The strikingly banded rocks scattered across the upper Midwest and elsewhere throughout the world are actually ambassadors from the past, offering clues to the environment of the early Earth more than 2 billion years ago.

Called banded iron formations or BIFs, these ancient rocks formed between 3.8 and 1.7 billion years ago at what was then the bottom of the ocean. The stripes represent alternating layers of silica-rich chert and iron-rich minerals like hematite and magnetite.

First mined as a major iron source for modern industrialization, BIFs are also a rich source of information about the geochemical conditions that existed on Earth when the rocks were made.

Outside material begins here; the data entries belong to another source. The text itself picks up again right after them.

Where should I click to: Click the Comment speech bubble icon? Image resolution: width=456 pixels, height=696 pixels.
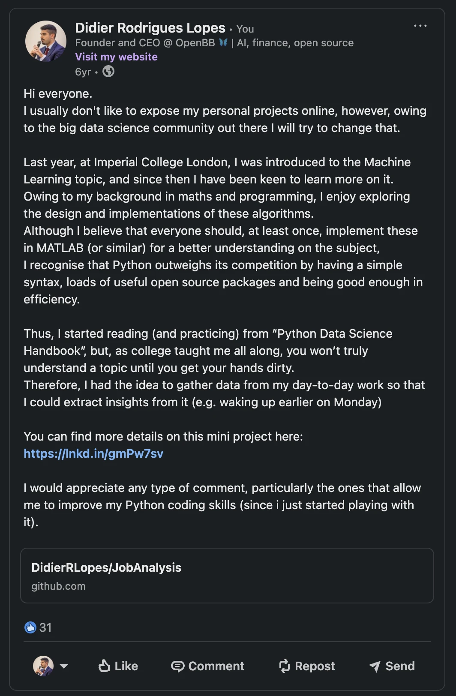click(x=177, y=666)

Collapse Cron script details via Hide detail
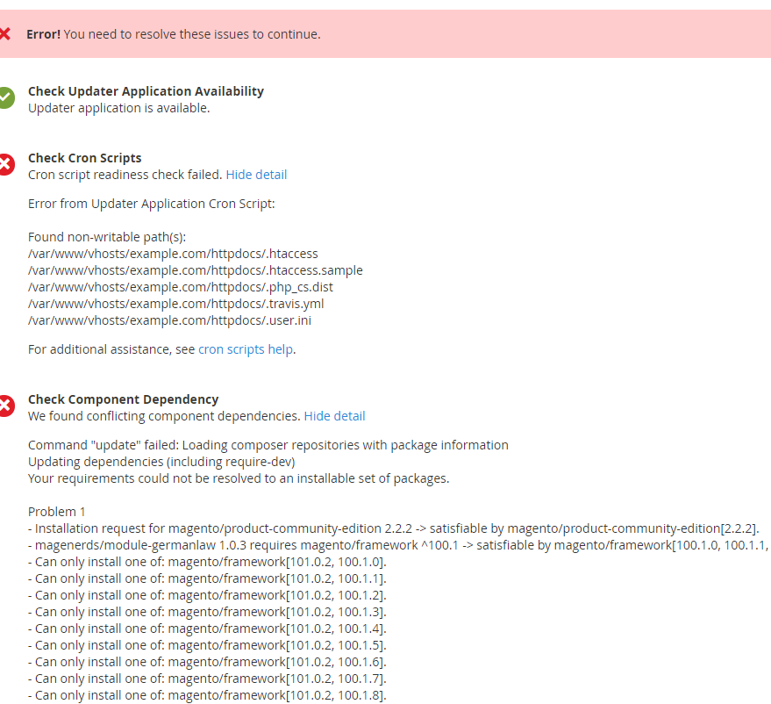256,175
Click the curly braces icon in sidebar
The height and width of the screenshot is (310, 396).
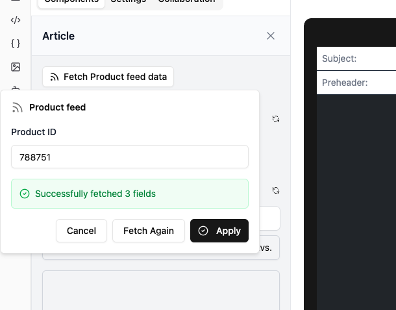(16, 44)
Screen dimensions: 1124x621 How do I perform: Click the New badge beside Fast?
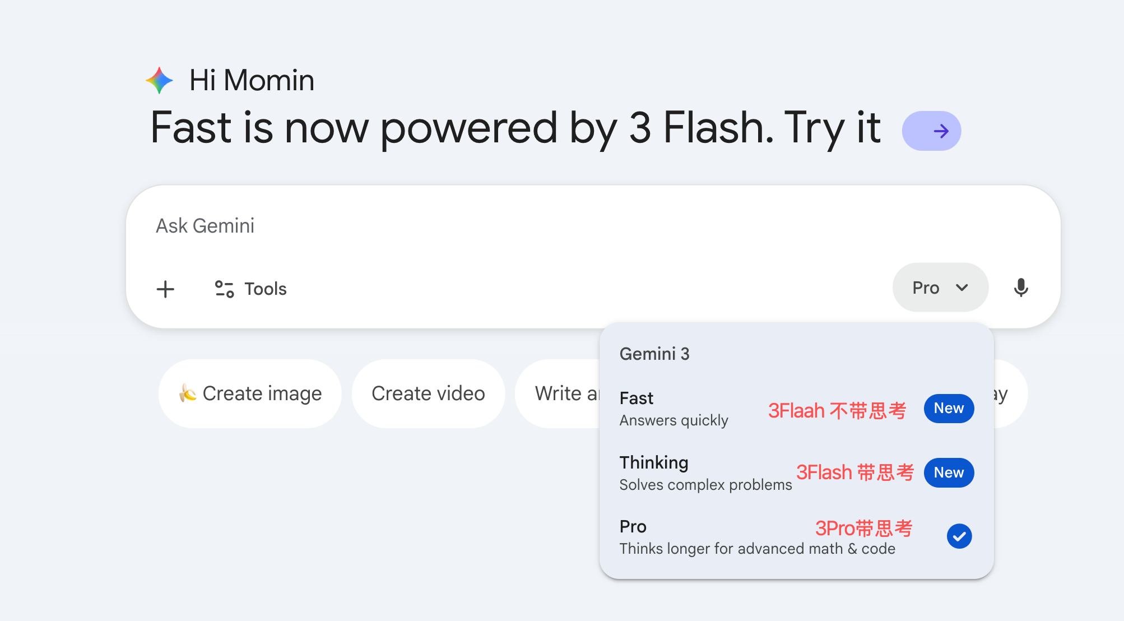click(x=949, y=409)
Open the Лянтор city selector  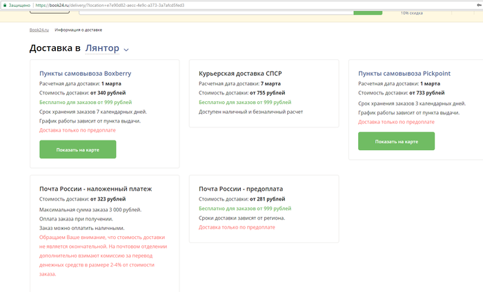coord(102,48)
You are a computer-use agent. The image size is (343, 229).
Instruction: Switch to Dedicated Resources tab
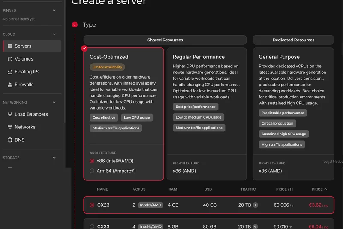tap(293, 40)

However, interpreting their clues requires understanding how the bands formed, a topic that has been controversial for decades, says Huifang Xu, a geology professor at the University of Wisconsin-Madison.

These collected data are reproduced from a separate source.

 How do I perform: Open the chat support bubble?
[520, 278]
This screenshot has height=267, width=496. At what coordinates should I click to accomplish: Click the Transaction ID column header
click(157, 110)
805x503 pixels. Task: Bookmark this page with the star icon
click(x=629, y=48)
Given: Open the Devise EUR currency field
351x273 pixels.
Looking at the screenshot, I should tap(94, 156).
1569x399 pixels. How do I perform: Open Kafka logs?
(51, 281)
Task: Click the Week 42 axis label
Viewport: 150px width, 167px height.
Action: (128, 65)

A study appearing today (Oct. 11) as an advance online publication in Nature Geoscience offers a new picture of how these colorful bands developed and what they reveal about the composition of the early ocean floor, seawater, and atmosphere during the evolution of the Earth.

Previous hypotheses about band formation involved seasonal fluctuations, temperature shifts, or periodic blooms of microorganisms, all of which left many open questions about how BIFs dominated the global marine landscape for two billion years and why they abruptly disappeared 1.7 billion years ago.

With Yifeng Wang of Sandia National Laboratories, Enrique Merino of Indiana University and UW-Madison postdoc Hiromi Konishi, Xu developed a BIF formation model that offers a more complete picture of the environment at the time, including interactions between rocks, water, and air.

“They are all connected,” Xu explains. “The lithosphere affects the hydrosphere, the hydrosphere affects the atmosphere, and all those eventually affect the biosphere on the early Earth.”

Their model shows how BIFs could have formed when hydrothermal fluids, from interactions between seawater and hot oceanic crust from deep in the Earth’s mantle, mixed with surface seawater. This mixing triggered the oscillating production of iron- and silica-rich minerals, which were deposited in layers on the seafloor.

They used a series of thermodynamic calculations to determine that the source material for BIFs must have come from oceanic rocks with a very low aluminum content, unlike modern oceanic basalts that contain high levels of aluminum.

“The modern-day ocean floor is basalt, common black basalt like the Hawaiian islands. But during that time, there was also a strange kind of rock called komatiites,” says Xu. “When ocean water reacts with that kind of rock, it can produce about equal amounts of iron and silica” – a composition ideally suited to making BIFs.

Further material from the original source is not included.